[[ Input for this task, beginning ]]
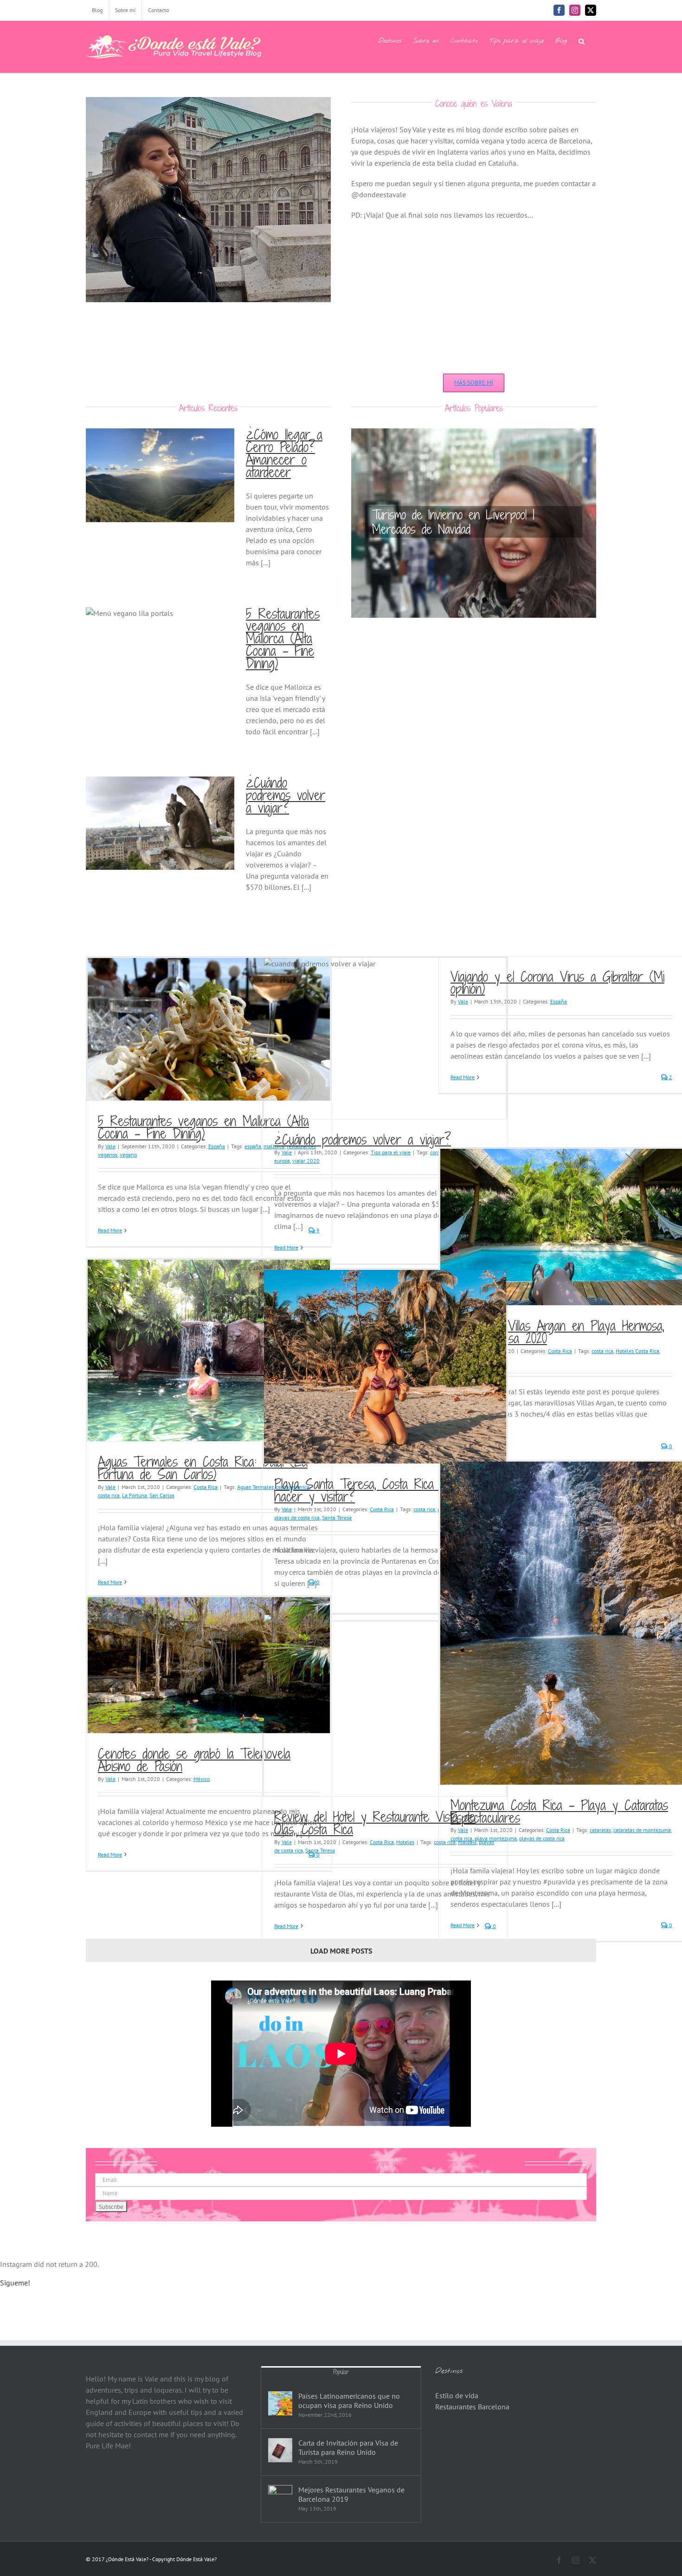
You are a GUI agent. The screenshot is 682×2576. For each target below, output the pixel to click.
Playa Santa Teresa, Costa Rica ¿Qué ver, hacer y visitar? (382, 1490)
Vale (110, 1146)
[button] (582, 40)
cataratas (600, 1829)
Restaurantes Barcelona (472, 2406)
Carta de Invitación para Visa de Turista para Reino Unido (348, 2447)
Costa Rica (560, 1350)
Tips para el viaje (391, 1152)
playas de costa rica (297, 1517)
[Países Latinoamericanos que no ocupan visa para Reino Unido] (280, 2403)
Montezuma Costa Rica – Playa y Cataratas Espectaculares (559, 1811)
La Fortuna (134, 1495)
[[ Input for this task, end ]]
[[ Input for this task, beginning ]]
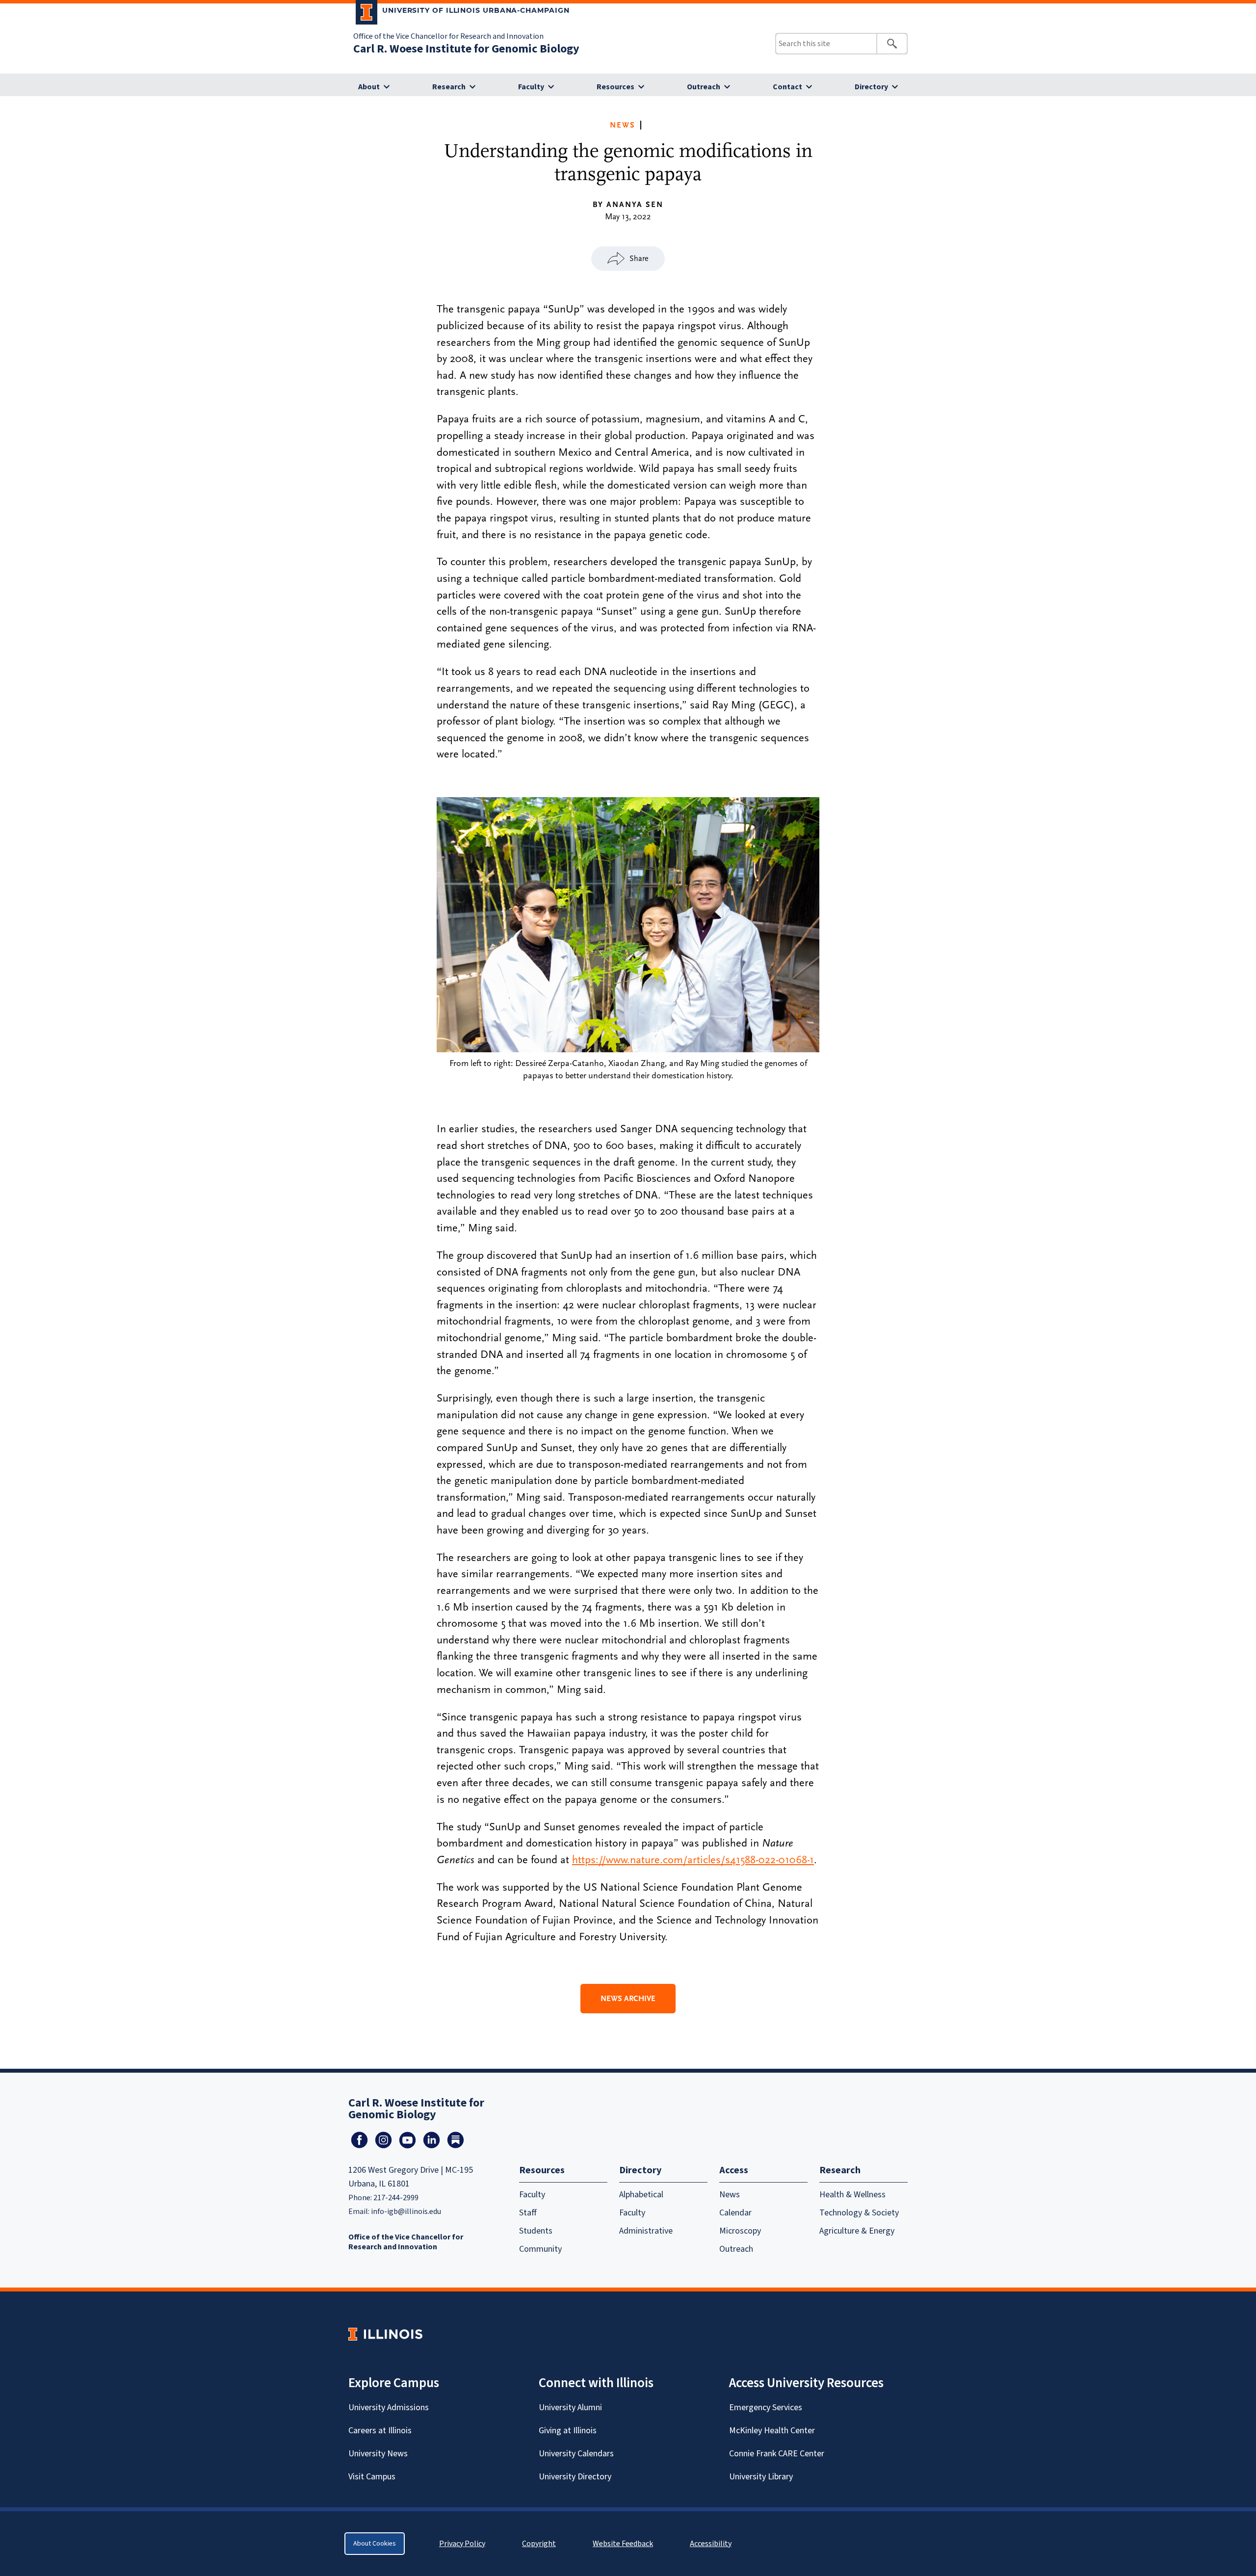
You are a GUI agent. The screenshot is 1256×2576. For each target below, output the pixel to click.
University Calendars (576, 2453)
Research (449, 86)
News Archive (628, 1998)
[[ Input for this task, end ]]
[[ Input for this task, beginning ]]
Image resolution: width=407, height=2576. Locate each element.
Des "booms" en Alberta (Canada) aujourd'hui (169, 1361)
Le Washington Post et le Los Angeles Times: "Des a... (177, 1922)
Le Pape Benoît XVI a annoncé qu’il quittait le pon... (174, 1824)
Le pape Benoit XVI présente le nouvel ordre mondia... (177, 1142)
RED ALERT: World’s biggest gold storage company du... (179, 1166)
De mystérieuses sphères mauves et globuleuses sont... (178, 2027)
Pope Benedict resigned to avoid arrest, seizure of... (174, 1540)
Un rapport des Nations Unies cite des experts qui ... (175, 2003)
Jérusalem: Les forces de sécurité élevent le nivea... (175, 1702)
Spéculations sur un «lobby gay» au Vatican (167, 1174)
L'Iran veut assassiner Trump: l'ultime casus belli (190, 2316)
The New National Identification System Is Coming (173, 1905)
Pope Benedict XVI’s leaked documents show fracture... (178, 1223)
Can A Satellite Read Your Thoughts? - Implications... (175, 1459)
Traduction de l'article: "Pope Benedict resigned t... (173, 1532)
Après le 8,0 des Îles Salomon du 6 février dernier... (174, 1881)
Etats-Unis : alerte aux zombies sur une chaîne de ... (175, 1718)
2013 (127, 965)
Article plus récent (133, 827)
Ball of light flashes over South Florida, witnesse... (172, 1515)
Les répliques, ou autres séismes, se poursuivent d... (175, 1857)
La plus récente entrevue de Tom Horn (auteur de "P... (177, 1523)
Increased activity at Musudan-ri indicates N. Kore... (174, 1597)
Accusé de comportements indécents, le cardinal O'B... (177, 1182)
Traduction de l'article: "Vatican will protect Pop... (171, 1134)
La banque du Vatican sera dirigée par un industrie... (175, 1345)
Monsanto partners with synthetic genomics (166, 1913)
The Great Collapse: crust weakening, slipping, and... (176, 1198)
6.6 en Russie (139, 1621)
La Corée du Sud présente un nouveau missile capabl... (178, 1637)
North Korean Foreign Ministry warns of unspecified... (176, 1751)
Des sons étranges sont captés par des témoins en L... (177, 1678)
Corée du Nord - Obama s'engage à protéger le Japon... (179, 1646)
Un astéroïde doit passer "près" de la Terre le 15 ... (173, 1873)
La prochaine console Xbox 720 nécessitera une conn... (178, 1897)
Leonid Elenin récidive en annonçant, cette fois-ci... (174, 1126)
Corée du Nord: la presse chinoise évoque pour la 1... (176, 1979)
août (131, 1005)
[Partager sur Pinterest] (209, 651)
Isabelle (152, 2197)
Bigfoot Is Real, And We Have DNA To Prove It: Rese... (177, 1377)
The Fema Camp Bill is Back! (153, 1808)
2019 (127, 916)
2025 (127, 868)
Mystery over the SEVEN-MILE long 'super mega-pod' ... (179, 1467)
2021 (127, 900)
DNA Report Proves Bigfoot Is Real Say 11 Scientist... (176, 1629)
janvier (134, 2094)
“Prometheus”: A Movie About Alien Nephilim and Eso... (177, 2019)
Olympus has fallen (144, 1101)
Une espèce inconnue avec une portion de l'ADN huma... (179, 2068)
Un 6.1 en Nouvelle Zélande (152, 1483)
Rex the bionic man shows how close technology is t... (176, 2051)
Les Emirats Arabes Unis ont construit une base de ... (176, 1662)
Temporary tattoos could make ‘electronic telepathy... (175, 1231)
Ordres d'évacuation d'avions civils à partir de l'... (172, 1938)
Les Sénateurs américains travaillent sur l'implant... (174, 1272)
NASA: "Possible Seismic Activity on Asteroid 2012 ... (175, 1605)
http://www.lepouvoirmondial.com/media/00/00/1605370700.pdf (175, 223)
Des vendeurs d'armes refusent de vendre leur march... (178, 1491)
[[ Input for this task, end ]]
Goal of the exercise
Every line from the data above that contains "each" must appear in the answer.

Answer to this task
You are a GUI agent. The screenshot is 682×2576. For each target below, output the pixel to click.
You are a GUI agent. The screenshot is 1256×2576. For each target below, output the pixel to click.
Image resolution: width=407, height=2576. Locate each element.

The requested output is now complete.